Of Course Ethics Investigations Should Be Secret

Alex Hilzendeger, left, and Norton Lovold hold a banner in front of boxes of petitions outside the state capitol in Bismarck TOM STROMME/Bismarck Tribune

During the last election cycle a left-wing, Democrat-aligned group filed an ethics complaint against Republican candidate Tom Campbell because one of his campaign ads featured him standing in front of a truck with his business logo on it. The complaint was announced to the media by the left wing groups filing it.

The complaint went nowhere. But it did generate negative headlines for Campbell. Which was the point.

Also during the last election cycle David Thompson, the North Dakota Democrats’ candidate for Attorney General, filed an ethics complaint against candidate Kevin Cramer alleging that the Republican and his wife had inappropriately reimbursed themselves for campaign expenses. The North Dakota Democratic Party backed Thompson’s play.

The Associated Press fact checked the accusations and found them wanting. The complaint, again, went nowhere.

But it did generate headlines, and fed into attacks Democrats launched on Cramer accusing him of being “crooked.”

Thompson also accused then-Governor Jack Dalrymple of bribery back in 2013. His arguments were the basis of a failed effort to initiate an indictment against Dalrymple.

Suffice it to say that our liberal friends are fond of using accusations of ethical misconduct as a political weapon. In fact, they’re so fond of it, they backed a ballot measure to enshrine a vehicle for just that sort of gamesmanship in our state constitution.
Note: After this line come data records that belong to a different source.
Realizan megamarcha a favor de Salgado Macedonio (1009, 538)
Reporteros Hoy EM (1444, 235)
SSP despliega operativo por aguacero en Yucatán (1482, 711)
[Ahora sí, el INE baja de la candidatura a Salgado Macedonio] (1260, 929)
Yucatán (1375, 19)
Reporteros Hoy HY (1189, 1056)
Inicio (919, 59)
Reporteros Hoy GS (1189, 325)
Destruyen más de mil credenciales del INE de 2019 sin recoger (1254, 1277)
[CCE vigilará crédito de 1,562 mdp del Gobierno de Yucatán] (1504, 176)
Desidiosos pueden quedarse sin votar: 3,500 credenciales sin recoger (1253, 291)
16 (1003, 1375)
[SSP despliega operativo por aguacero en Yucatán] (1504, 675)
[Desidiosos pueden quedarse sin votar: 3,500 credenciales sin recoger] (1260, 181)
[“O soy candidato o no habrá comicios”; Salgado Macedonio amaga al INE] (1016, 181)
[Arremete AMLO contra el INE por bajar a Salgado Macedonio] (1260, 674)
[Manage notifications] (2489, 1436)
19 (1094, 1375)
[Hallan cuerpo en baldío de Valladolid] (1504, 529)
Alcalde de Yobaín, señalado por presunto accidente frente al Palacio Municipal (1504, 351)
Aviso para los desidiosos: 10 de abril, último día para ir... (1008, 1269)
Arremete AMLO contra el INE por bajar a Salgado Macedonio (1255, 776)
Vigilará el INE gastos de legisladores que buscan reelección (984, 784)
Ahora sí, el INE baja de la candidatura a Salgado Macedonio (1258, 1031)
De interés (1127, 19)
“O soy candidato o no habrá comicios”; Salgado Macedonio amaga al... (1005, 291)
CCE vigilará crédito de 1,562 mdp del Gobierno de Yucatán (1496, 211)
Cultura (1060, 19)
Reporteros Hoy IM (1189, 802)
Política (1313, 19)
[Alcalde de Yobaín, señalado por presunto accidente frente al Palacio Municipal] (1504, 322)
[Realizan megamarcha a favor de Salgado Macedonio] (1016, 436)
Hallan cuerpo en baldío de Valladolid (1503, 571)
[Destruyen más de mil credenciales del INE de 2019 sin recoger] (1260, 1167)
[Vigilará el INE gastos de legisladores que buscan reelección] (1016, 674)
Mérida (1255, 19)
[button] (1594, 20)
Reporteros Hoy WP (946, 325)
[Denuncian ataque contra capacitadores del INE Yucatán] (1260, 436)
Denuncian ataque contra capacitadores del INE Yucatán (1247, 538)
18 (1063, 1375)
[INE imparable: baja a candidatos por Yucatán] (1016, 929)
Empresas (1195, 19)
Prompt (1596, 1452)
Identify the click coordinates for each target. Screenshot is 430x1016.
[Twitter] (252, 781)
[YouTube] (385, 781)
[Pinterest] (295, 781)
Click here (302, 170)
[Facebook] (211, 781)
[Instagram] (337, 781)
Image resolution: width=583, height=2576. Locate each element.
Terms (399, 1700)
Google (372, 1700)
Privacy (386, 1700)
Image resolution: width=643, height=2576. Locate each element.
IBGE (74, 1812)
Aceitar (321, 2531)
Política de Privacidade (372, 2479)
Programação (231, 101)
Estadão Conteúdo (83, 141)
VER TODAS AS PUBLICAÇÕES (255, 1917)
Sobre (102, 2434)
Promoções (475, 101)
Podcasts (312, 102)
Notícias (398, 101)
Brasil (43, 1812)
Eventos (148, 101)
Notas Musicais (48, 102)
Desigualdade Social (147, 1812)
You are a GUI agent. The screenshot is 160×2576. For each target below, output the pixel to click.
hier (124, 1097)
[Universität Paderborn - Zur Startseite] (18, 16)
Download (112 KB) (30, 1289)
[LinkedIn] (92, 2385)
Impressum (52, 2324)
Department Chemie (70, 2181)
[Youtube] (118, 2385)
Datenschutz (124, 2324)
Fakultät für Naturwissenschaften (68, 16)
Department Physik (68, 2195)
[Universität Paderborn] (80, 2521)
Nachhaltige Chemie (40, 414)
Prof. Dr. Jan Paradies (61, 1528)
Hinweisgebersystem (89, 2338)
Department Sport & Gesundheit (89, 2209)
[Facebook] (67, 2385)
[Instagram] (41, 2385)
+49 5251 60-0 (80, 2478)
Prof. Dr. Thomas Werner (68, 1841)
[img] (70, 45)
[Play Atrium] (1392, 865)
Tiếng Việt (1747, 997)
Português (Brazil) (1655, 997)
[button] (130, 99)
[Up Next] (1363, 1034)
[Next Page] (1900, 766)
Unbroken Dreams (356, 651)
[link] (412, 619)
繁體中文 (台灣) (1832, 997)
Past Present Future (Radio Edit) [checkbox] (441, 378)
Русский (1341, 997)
The left wing activists behind Measure 1 last year were motivated by a desire to create a potent political weapon and to suppress political activity.

Now a Republican bill which aims to implement Measure 1 would take some of the teeth out of it by making the proceedings around an ethical accusation a secret until there are findings to be released. It would also impose criminal penalties on anyone who “knowingly” makes false accusations:

House Bill 1521, legislation to implement an ethics measure passed by North Dakota voters in the November 2018 election, was introduced by Rep. Chet Pollert, R-Carrington, the House majority leader, and Sen. Rich Wardner, R-Dickinson, the Senate majority leader.

Under the bill, which will be heard today by the House Ethics Committee, ethics complaints against state government officials, including lawmakers, would be kept confidential throughout the process until the allegations were investigated and formal findings were issued.

Any meetings to investigate or try to resolve a complaint, as well as the identity of the accused official, also would be kept confidential under the bill.

Here’s Brandon Medenwald, a Fargo Democrat who ran an unsuccessful campaign for the Legislature last year, reacting to this news:


This isn’t about transparency. If it was, Measure 1 would have been limited to, say, enhancing reporting of campaign finances (something I very much support).

Measure 1 is really about providing a venue for political vendettas. It’s about Democrats, who have been out of power for decades in North Dakota, looking for a way to climb back into power.

The idea that panels of political appointees can enhance ethics is a very stupid one. I’ve yet to see a correlation between government ethics panels and ethical government. I have always opposed the creation of an ethics panel in North Dakota because, in practice, they aren’t really about ethics.

But if we’re going to have one, we should ensure its proceedings can be used for partisan games.

If our Democratic friends get their way, it almost certainly will be.